• Task statement:
Using the listing below, copy exactly the lines from the one containing "Where should I" to the one containing "At what coordinates", both lines included, and no others.

• Data shown:
========================================

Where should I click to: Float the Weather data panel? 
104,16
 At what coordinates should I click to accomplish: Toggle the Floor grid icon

========================================

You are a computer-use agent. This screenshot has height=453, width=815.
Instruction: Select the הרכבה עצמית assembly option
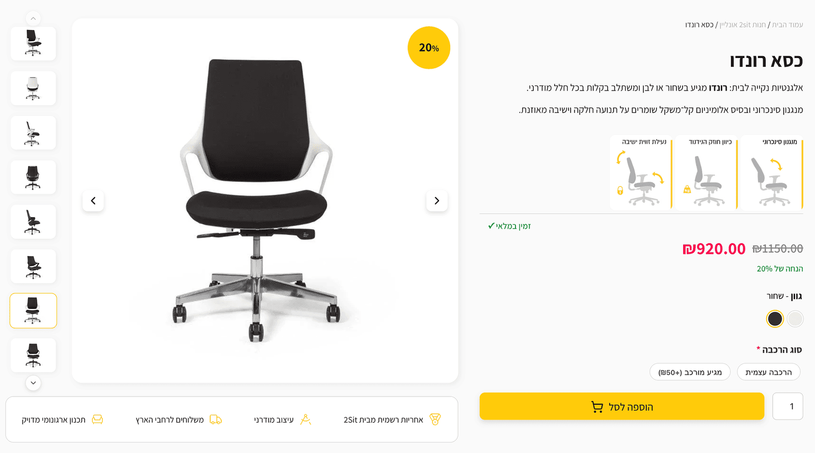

========================================

• Task solution:
Where should I click to: Float the Weather data panel? 
104,16
 At what coordinates should I click to accomplish: Toggle the Floor grid icon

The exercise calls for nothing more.